By Jaime Suarez Del Valle
Boston University News Service

The NBA season is back, featuring exciting performances on the court and drama off the court with the arrests of multiple players and a coach. Kash Patel, Director of the FBI, announced on Oct. 23 that the agency made several arrests involving an investigation into illegal sports gambling and rigged poker games connected to organized crime families.
Now, NBA Commissioner Adam Silver needs to restore the league’s credibility, which is declining in an era where sports and gambling are more intertwined than ever before.
“All of the professional leagues that are supportive of sports gambling, all have to be terrified that this will happen to their league,” said Michael Holley, a sports reporter and Boston University professor.
Adam Silver saw several players, including Terry Rozier and Damon Jones, and Portland Trailblazers head coach Chauncey Billups among 31 defendants arrested. Silver was the lone major sports league commissioner in support of legalized sports betting.
Around the time Silver took over the NBA from his predecessor, David Stern, in 2014, he published an op-ed in the New York Times in which he argued that legalization and regulation can bring sports betting “out of the underground and into the sunlight.” Fast forward to 2025, and the league’s reputation is threatened by a federal investigation that continues its focus on the NBA. League officials met with a congressional committee in Washington, D.C. on Nov. 5.
Today, sports gambling is everywhere.
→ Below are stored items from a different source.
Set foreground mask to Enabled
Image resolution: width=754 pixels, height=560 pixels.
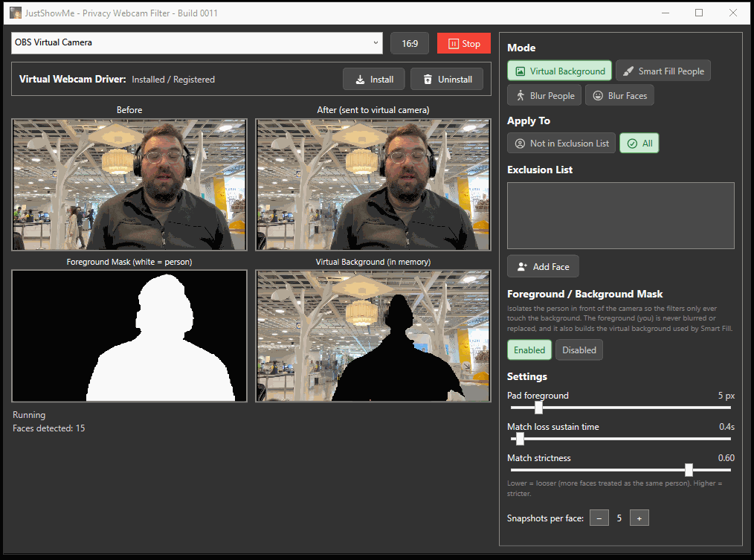[529, 350]
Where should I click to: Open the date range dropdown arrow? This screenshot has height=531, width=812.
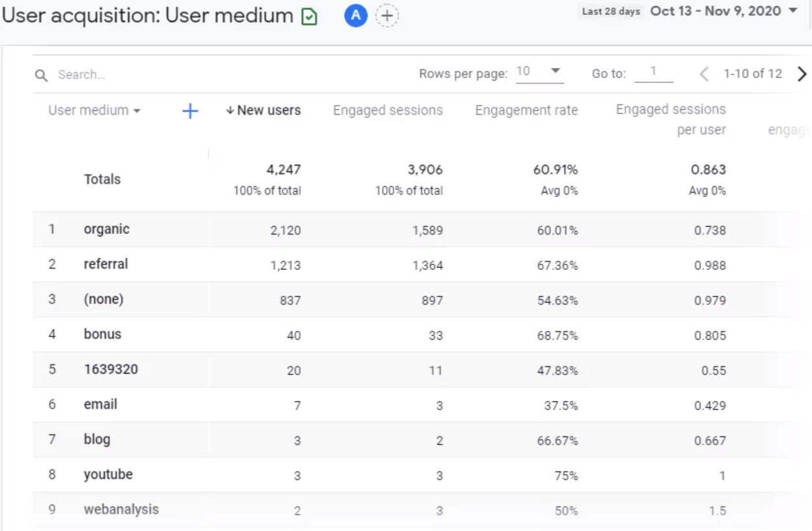[792, 11]

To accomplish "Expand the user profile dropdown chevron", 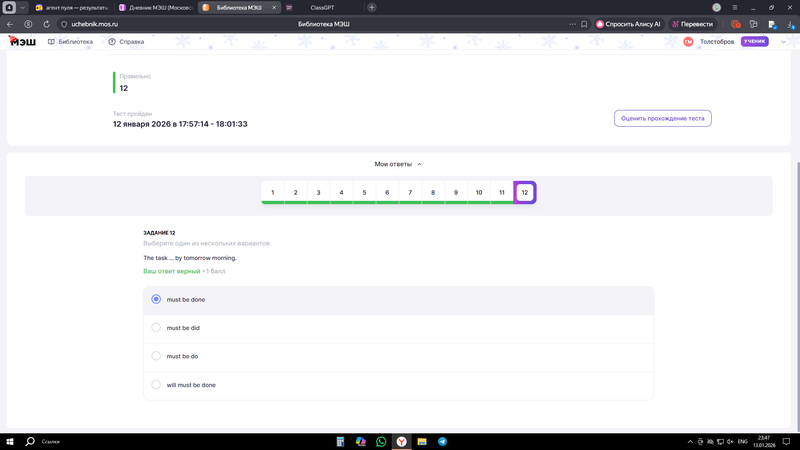I will point(783,42).
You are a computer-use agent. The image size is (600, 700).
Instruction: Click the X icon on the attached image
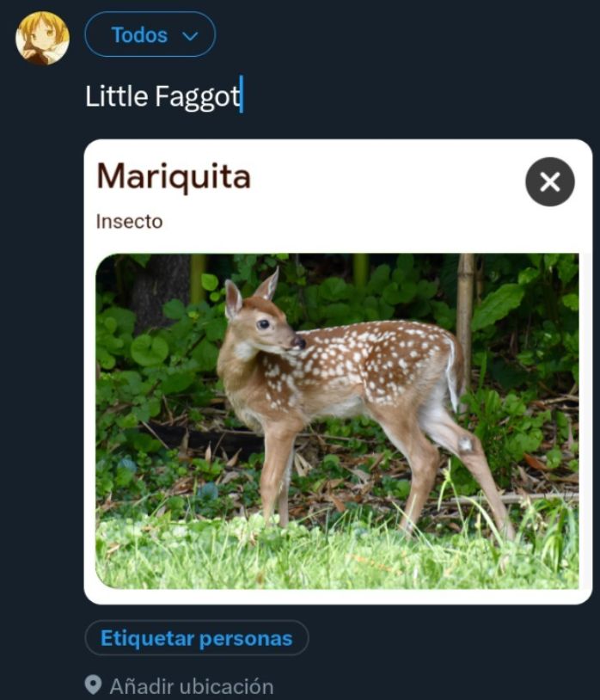[x=549, y=181]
Most states and territories have legalized sports betting in some fashion. Companies like FanDuel and DraftKings have lucrative partnerships with both major sports leagues and broadcasters, and said broadcasters flood their coverage with betting ads and betting-centered rhetoric.
A major aspect of the legalized sports betting market is proposition bets. These proposition bets promote wagers on small and individual occurrences in games rather than the overall outcome, lending themselves to a more interactive and volatile experience. It draws in a lot of revenue for both the leagues and the sportsbooks, but it also taps into the gambling addiction of so many Americans. While these ads are accompanied by a gambling addiction disclaimer and hotline, the warnings clash with the companies’ main goal: to get the sports viewer to gamble.
“You can’t have both,” Holley said. “The people who you’re speaking to about gambling are not the people who will call the hotline and say ‘I’ve got a problem’, and they’re not gonna be the people gambling responsibly.”
Sports betting is not all doom and gloom, though. Alongside fantasy leagues, a game in which participants draft their own rosters and acquire points based on each individual’s performance, it draws audience engagement to the product year-round. Viewers with fantasy teams or parlays pay closer attention to the leagues during both the regular season and the offseason to act as a general manager of a franchise.
However, much of the current NBA model lends itself to gambling activity, with organizations tanking to boost their NBA lottery odds while resting healthy players — an occurrence that goes unpunished by the league. Holley mentioned two examples: the 2022-2023 Dallas Mavericks, who benched a healthy Luka Doncic around the end of the season, and the 2021-2022 Oklahoma City Thunder, who shut down a healthy Al Horford after the trade deadline en route to missing the playoffs for the second consecutive season. Even if the league fined Dallas $750,000, handing billion-dollar franchises a paltry fine does not fix the issue. In turn, anyone with connections to NBA front offices has an advantage gambling-wise if they know teams are deliberately losing, which diminishes the league’s integrity even further.
“Even if you’re not a player out there missing shots on purpose, think about what the message to the public is,” said Holley. “You’re seriously harming the public trust in your product. It’s a problem.”
There is no simple solution to this issue. Sports betting has become a huge industry, projected to reach $18.51 billion in 2025, increasing by over 35 percent from 2024’s total of $13.7 billion. FanDuel and DraftKings are interlocked with the biggest American sports entities and are as popular as ever among sports fans, according to a CBS report. Now, commissioners like Silver are caught between a rock and a hard place, where they have to balance between increasing earnings and protecting the integrity of the league, partially due to their own decisions.
“If you’re the commissioner of any of these leagues, what you’re hoping for is that you can minimize the problem, and you’re praying your athletes are driven by their competitive desire,” Holley said.
Nevertheless, the investigations continue, and new information will surface. In the meantime, the games will go on, and the money will flow.